"A careful mistress," observed Ned.
"The cross old crab!" exclaimed his nephew, both speaking at the same moment.
"Oh, no, she's not cross," cried Norah. "My mistress is good, very good; I never knew any one like her but Mr. Curtis, our vicar, and my dear kind teacher at school."
"You'd like her a deal better, I guess, if she wasn't so strict," said Mrs. Peele.
"I don't know, I'm not quite sure of that," replied Norah, in a hesitating tone. "I should like Mrs. Martin to see more company, and to let me have a little more freedom, but she does not keep me in out of crossness.

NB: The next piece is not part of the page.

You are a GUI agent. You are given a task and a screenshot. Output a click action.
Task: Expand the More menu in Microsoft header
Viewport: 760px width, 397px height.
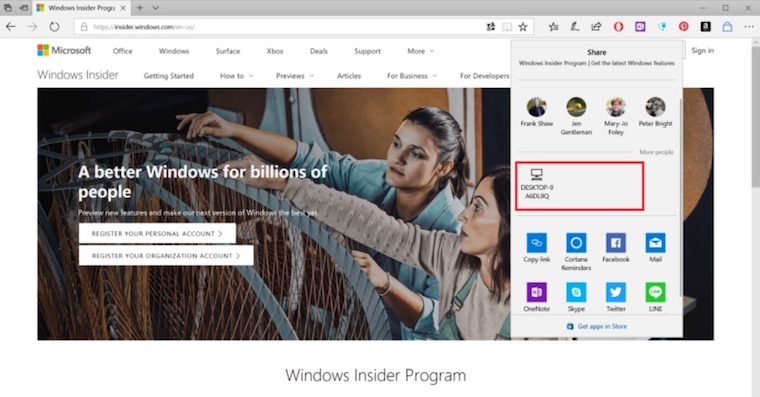[x=421, y=51]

If you only knew how good she is to the poor, and how dearly she loves her Bible, and how patient she is when in pain, and she suffers a great, great deal, 'specially from her poor eyes, but she never murmurs at all!" The girl's face kindled with emotion as she spoke of her kind old mistress, and Ned watched it with a feeling of pleasure, while his heart warmed towards his young niece.

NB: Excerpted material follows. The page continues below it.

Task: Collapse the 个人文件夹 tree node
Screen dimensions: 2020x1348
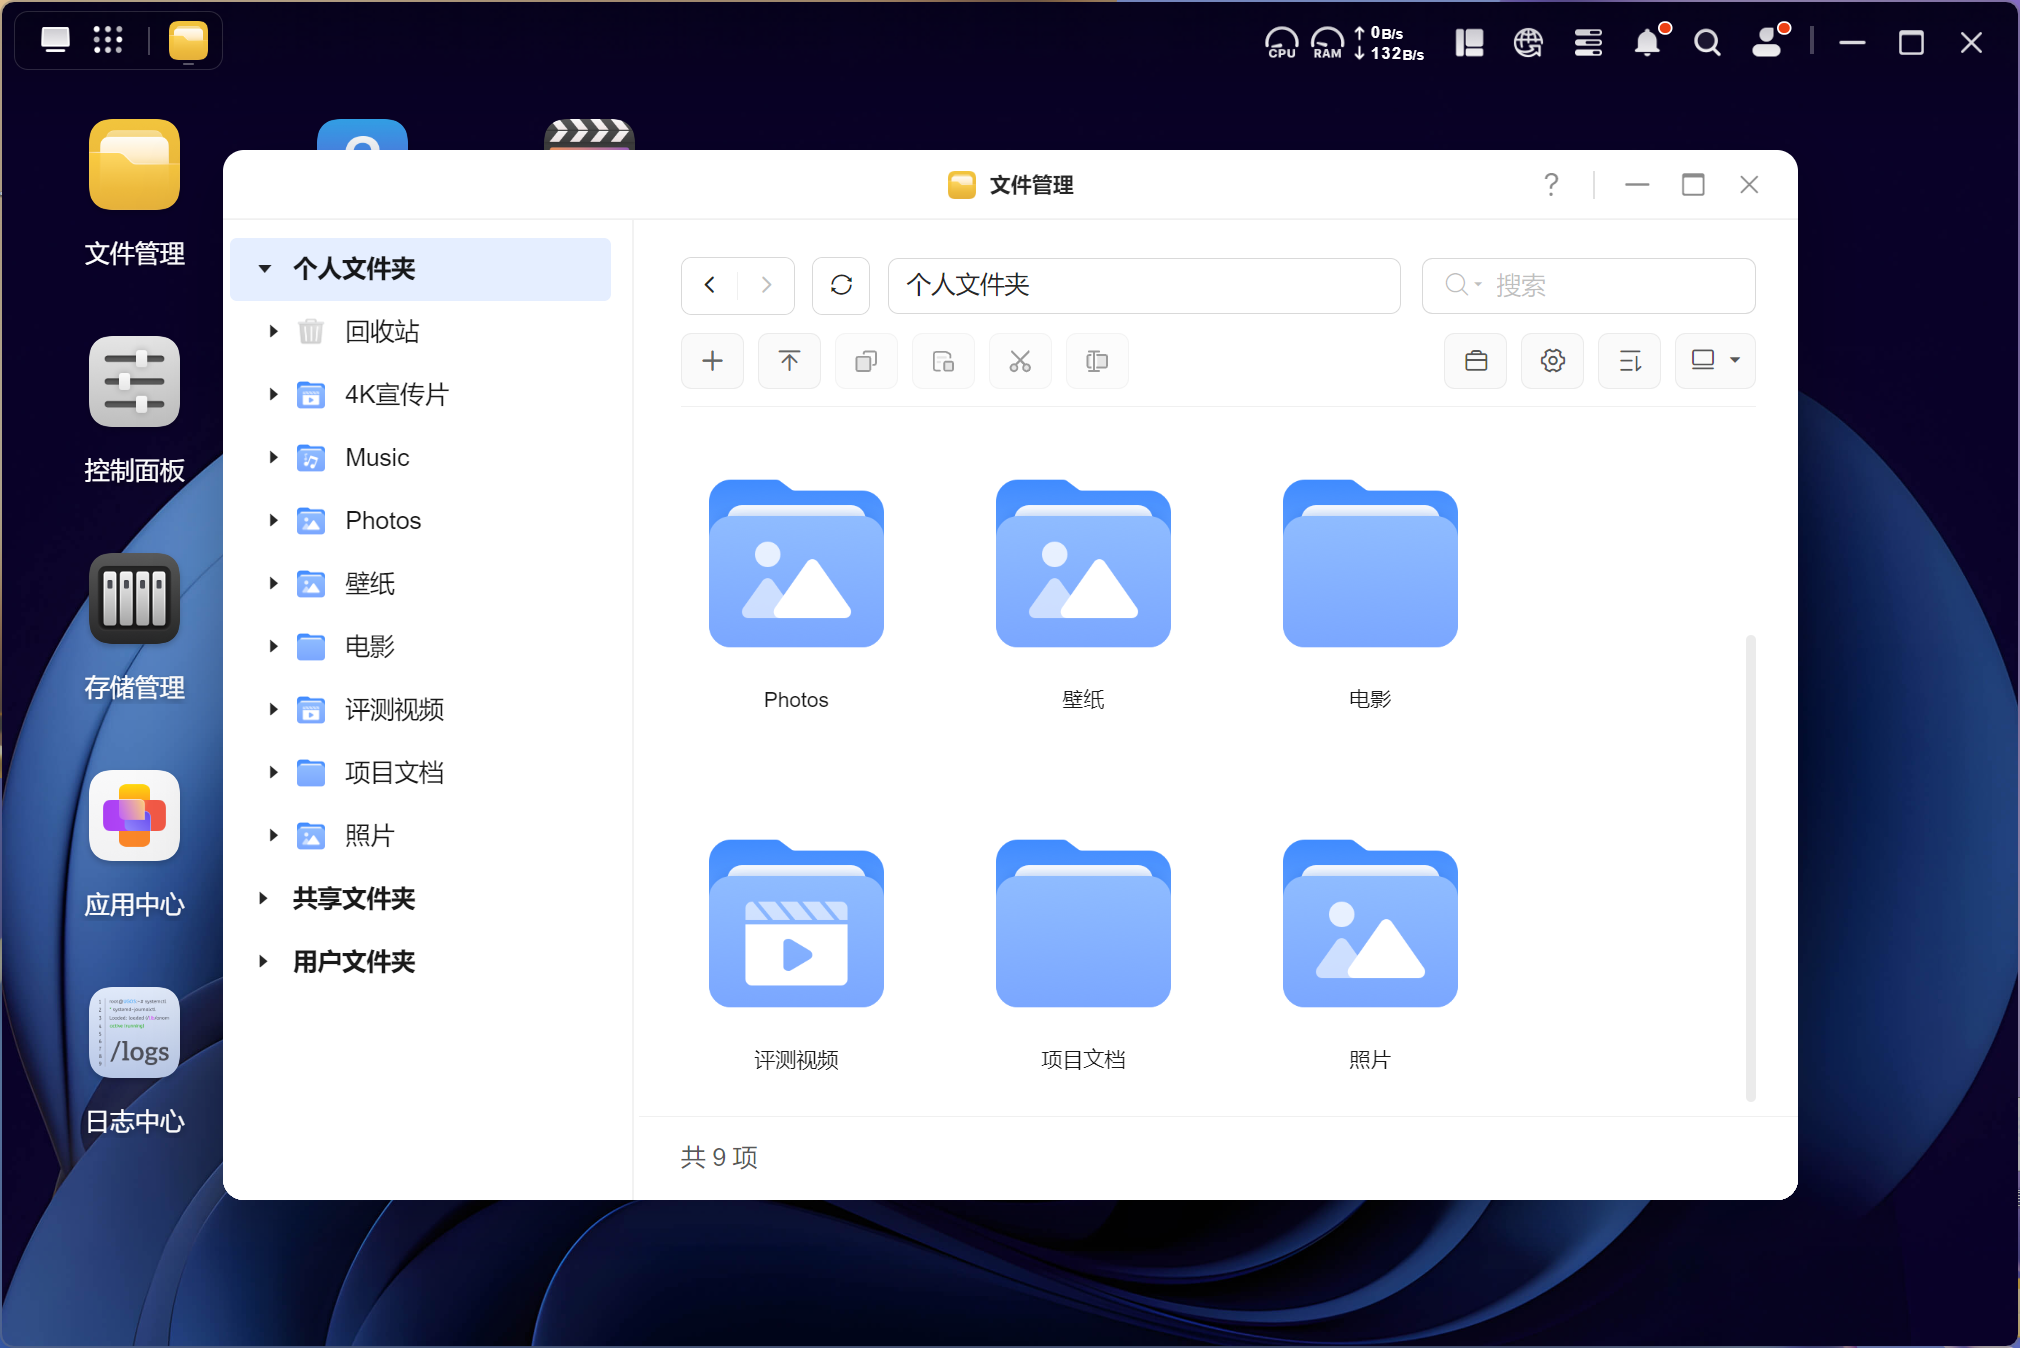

"Blessings on the child, they've not spoilt her yet," thought he. "She sees the light, and she's bearing towards it; shame is it that those nearest to her should try to turn her out of her course."
[CHAPTER III.]
PROFESSION AND PRACTICE.
"MIND now that you manage to give the old woman the slip, and have a jolly night of it with your friend Sophy Puller—" such were the words with which Dan Peele parted from his sister, as she set out with the sailor on her long walk back to the county town in which her mistress resided.
It was a glorious evening. The sun had just stink below the horizon, but lines of glowing fire showed where his orb had dipped below the blue hills, and his beams had left a rich rosy flush on the clouds that floated above.